### WORK INSTRUCTIONS
Lines that contain the string "number" are the ones to list; copy all of them from the records.
[SUPPLIED RECORDS — start]
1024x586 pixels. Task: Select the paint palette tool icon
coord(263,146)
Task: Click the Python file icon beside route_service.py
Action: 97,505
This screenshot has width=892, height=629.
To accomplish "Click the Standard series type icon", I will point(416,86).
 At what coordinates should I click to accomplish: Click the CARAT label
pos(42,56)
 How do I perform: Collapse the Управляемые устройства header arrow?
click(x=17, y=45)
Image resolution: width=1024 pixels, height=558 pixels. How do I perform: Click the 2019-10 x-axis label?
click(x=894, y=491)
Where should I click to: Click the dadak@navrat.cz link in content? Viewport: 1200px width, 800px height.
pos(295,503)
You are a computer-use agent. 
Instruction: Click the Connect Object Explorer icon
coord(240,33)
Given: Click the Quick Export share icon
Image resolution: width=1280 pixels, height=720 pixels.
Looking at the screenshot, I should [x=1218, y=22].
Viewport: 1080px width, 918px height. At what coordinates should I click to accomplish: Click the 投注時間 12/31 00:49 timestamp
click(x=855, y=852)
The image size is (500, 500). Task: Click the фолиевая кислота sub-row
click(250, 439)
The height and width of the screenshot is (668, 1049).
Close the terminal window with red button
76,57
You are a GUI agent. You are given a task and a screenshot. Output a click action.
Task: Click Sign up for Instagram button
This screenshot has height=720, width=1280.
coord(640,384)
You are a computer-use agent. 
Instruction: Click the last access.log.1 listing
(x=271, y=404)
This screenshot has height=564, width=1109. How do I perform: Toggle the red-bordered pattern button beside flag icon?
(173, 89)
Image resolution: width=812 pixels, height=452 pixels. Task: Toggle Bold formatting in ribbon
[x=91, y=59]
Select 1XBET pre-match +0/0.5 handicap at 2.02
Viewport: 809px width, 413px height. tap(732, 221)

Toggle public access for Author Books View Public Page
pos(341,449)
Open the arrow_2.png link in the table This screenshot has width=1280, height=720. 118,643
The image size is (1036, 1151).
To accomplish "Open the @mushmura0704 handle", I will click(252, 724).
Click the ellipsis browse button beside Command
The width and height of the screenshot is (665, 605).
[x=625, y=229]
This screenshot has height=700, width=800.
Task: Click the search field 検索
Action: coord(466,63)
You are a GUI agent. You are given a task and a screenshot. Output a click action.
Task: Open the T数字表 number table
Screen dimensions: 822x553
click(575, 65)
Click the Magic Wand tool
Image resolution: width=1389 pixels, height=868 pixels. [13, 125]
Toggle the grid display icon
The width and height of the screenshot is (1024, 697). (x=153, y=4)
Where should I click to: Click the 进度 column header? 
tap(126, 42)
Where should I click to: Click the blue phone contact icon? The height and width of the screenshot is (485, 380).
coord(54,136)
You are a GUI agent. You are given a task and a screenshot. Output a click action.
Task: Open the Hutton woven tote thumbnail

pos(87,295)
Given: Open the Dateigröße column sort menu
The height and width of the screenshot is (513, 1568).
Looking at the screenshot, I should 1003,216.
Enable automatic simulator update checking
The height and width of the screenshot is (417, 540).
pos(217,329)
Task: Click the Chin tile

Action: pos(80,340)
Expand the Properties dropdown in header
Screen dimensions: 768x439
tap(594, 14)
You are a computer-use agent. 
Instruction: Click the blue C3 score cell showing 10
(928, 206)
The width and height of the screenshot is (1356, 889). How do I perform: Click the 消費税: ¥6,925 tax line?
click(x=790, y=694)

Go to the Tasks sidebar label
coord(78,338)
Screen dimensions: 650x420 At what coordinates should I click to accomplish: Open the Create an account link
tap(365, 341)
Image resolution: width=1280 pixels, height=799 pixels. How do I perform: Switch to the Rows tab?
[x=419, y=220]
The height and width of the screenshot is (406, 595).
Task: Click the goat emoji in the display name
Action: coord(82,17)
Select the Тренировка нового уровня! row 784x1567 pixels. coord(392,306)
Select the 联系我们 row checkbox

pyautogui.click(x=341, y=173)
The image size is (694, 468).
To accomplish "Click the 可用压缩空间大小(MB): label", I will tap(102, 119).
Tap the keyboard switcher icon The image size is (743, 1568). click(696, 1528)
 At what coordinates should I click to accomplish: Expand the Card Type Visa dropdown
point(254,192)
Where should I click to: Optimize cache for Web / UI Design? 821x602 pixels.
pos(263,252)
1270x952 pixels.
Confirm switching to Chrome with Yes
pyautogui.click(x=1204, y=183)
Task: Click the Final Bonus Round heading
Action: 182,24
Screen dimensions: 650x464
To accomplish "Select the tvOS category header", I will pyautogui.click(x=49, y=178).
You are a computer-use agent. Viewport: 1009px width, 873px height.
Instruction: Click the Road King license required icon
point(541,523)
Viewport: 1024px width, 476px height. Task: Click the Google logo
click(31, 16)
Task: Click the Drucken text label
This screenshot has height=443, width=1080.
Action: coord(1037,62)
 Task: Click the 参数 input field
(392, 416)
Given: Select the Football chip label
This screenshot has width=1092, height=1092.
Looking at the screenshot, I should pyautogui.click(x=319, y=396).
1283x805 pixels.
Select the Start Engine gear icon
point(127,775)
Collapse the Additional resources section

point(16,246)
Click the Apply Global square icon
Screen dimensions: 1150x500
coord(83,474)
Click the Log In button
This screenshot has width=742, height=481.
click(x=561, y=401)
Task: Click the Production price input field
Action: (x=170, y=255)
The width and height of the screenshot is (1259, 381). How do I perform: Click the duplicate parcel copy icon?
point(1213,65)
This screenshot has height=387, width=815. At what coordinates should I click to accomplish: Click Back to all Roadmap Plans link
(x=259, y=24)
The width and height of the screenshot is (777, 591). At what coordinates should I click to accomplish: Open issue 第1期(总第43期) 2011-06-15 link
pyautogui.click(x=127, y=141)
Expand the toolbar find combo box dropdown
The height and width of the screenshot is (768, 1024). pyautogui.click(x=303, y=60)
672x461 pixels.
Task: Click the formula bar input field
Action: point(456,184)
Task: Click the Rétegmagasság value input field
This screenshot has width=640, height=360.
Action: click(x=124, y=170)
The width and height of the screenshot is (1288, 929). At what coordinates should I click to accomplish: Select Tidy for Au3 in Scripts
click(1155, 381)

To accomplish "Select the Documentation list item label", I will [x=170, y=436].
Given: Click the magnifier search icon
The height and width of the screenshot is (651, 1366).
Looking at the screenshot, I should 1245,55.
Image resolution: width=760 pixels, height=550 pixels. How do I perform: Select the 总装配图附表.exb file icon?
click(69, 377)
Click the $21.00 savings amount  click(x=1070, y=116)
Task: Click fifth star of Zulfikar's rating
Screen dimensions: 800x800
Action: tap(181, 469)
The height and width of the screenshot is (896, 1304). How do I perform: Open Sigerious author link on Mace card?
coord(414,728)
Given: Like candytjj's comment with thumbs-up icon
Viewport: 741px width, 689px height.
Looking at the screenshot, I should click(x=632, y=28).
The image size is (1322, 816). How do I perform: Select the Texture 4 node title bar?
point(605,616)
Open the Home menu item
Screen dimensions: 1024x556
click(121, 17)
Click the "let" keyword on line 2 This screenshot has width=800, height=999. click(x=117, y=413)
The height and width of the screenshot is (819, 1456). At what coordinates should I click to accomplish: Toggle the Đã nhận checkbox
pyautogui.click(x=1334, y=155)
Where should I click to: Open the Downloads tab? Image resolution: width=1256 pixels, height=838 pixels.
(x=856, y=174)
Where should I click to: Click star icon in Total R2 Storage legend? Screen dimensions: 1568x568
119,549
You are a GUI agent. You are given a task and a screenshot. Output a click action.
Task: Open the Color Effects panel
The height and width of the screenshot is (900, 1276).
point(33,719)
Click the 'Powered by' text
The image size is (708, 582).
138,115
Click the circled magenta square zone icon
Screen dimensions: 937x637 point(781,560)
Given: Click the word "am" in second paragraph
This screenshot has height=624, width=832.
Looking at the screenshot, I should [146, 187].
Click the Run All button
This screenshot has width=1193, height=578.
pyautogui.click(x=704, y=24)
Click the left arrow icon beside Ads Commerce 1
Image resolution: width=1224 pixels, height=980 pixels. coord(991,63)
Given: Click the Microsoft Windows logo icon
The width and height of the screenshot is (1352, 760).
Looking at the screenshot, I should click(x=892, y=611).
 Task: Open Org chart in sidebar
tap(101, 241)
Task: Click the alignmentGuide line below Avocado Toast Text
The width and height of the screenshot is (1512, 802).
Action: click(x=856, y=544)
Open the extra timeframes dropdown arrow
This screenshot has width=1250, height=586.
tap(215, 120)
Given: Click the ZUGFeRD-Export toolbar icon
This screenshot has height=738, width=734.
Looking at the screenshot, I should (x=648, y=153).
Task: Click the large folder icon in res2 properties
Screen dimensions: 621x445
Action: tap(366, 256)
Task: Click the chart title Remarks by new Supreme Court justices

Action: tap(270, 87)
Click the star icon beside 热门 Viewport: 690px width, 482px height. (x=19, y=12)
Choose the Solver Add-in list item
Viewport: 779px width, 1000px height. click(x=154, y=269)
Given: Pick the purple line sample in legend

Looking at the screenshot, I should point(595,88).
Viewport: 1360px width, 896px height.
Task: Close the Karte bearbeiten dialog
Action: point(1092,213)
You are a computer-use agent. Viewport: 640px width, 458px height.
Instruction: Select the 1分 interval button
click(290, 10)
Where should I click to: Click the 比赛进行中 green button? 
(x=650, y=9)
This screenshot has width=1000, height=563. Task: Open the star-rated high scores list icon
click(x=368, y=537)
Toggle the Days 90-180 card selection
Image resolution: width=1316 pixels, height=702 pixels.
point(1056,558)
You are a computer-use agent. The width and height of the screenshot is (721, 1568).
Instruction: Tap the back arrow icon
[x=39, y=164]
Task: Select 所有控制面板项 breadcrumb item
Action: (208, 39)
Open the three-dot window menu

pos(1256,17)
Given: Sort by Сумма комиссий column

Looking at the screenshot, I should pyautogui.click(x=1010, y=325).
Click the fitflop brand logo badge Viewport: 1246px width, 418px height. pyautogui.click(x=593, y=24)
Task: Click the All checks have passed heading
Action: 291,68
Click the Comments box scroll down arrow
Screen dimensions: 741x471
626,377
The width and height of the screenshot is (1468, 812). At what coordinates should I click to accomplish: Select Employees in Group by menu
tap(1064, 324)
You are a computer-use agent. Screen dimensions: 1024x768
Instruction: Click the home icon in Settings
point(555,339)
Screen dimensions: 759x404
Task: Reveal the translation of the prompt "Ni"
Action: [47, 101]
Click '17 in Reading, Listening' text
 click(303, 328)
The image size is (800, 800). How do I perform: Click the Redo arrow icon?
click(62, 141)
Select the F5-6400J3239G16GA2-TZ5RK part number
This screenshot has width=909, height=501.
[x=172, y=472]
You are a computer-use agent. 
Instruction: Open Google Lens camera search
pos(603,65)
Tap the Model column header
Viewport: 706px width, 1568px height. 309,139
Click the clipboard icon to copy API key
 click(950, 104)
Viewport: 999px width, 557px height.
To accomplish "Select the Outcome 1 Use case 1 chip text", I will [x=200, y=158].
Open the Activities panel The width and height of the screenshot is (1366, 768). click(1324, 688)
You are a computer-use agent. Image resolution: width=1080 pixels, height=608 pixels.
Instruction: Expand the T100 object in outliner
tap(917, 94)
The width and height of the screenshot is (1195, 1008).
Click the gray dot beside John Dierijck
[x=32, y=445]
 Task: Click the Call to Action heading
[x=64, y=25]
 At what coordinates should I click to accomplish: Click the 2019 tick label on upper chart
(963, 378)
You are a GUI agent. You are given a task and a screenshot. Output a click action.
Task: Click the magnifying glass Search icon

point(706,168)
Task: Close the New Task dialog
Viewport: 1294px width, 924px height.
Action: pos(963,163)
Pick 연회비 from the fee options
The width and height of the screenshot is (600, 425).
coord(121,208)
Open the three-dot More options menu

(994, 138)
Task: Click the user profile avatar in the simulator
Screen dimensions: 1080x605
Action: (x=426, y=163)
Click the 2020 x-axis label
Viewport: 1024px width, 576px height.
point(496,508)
[SUPPLIED RECORDS — finish]
### ANSWER BELOW
Task: Open the T数字表 number table
Select the F5-6400J3239G16GA2-TZ5RK part number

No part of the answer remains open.